A. Diuretic Therapy for Patients With Heart Failure: JACC State-of-the-Art Review(published March 17 2020)
Important summary includes-
(i) Initial loop diuretic dosing in patients hospitalized with HF and congestion
For patients on long-term loop diuretic agents, 2.5, their outpatient dose on a mg per mg basis(DOSE trial). For example, for patients taking 40 mg of oral furosemide twice daily as an outpatient, initial IV dosing would be 100 mg of furosemide IV twice daily.
For patients not receiving long-term loop diuretics agents, 40–80 mg IV BID of furosemide or the equivalent is a reasonable empiric starting dose. Due to post-dosing Na retention, IV loop diuretic agents should usually be given at least twice daily.
(ii)Adjustment of diuretic dosing
Subsequent doses of loop diuretic agents should be guided by clinical response to initial doses. For a sufficient dose of loop diuretic agent, urine output should measurably increase within 2 h. If there is not an adequate response to initial dose, there is no need to wait until the next scheduled dose to increase dosing.
Urine Na monitoring may also be an effective strategy to guide diuretic dosing, although not yet tested in large studies
(iii) Responding to increasing serum creatinine during diuretic therapy for congestion
Although clinical context is key, increases in serum creatinine (up to a 0.5 mg/dl increase) during diuretic treatment are common and do not always necessitate stopping or decreasing loop diuretic dosing, especially if congestion is persistent.
Clinical trial data suggest that such changes are usually transient and associated with similar or even better long-term outcomes in the setting of effective decongestion.
(iv) Dealing with diuretic resistance
Identification of the resistance mechanism(s) can facilitate individualized strategies to improve diuretic response. Combination nephron blockade by adding at thiazide-like diuretic agent (most often metolazone) to loop diuretic agents often results in robust
diuresis, but there is substantial risk of electrolyte abnormalities with this approach.
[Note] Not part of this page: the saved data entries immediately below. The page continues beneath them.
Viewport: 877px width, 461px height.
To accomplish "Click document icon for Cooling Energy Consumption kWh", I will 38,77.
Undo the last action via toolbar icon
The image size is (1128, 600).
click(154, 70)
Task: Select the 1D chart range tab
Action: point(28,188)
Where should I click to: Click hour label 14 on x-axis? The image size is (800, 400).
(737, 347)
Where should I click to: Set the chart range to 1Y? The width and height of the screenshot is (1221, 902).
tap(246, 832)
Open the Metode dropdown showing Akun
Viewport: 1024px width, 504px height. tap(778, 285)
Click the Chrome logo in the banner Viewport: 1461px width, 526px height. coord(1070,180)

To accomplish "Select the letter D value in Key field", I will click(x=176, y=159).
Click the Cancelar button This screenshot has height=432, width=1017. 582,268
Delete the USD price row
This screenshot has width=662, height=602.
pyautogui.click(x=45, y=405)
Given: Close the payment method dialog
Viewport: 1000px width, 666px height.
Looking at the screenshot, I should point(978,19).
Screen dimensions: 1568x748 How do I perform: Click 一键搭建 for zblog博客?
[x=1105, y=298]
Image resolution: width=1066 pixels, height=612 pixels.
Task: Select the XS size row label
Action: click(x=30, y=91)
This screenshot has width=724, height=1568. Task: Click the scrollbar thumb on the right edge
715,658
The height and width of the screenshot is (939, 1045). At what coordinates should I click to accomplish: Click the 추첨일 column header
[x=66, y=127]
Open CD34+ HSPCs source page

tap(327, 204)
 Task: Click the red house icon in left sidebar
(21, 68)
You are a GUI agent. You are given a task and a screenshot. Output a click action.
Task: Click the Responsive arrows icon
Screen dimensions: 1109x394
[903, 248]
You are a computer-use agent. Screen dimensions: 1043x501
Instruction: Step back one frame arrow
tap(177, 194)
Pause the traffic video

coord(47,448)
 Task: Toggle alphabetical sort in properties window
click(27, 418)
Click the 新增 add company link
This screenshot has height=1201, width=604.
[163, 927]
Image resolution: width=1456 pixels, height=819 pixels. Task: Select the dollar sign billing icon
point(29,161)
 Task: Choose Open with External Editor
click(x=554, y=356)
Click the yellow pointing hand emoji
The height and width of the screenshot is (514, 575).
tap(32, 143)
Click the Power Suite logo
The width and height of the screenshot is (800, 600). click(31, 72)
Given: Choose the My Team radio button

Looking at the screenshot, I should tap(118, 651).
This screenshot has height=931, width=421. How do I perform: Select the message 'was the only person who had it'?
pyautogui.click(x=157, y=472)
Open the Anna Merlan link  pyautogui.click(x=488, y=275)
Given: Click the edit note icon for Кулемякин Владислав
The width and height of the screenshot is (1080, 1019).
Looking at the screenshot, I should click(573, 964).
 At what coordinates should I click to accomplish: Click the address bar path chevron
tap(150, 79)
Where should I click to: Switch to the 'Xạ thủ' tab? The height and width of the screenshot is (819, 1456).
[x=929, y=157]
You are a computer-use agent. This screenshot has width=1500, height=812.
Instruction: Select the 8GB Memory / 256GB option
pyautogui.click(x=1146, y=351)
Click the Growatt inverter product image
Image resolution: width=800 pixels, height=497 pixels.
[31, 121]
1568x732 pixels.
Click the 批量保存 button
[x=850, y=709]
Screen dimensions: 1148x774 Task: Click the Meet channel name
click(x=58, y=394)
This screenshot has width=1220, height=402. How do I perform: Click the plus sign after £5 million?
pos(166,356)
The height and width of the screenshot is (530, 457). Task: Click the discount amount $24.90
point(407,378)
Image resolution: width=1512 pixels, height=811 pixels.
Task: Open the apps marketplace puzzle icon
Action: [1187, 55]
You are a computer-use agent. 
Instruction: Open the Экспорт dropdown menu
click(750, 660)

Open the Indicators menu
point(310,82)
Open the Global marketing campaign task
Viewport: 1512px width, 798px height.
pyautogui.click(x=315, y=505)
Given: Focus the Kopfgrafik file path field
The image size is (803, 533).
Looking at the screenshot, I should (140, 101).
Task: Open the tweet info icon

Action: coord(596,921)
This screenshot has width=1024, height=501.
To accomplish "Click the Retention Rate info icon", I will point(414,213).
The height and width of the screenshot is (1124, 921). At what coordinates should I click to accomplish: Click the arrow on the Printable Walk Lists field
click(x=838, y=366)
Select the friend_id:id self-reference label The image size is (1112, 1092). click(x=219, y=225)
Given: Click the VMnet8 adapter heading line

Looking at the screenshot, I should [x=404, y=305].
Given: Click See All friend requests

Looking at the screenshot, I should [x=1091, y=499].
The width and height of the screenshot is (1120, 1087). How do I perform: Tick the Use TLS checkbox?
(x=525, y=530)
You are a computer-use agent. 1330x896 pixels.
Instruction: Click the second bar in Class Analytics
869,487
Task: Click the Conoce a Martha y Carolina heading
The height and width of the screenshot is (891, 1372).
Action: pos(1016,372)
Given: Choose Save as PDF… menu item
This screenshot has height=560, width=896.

Renal mechanisms for Diuretic resistance
Management of Diuretic Resistance : An Overview
(v) Adjusting chronic loop diuretic dosing during optimization of GDMT
In general, the goal of long-term dosing is use of the lowest dose that permits effective maintenance of volume status. Optimization of GDMT may allow reduction in loop diuretic dosing, and dose reduction may be required to mitigate the risk of hypotension or volume depletion (i.e., after initiation of sacubitril-valsartan).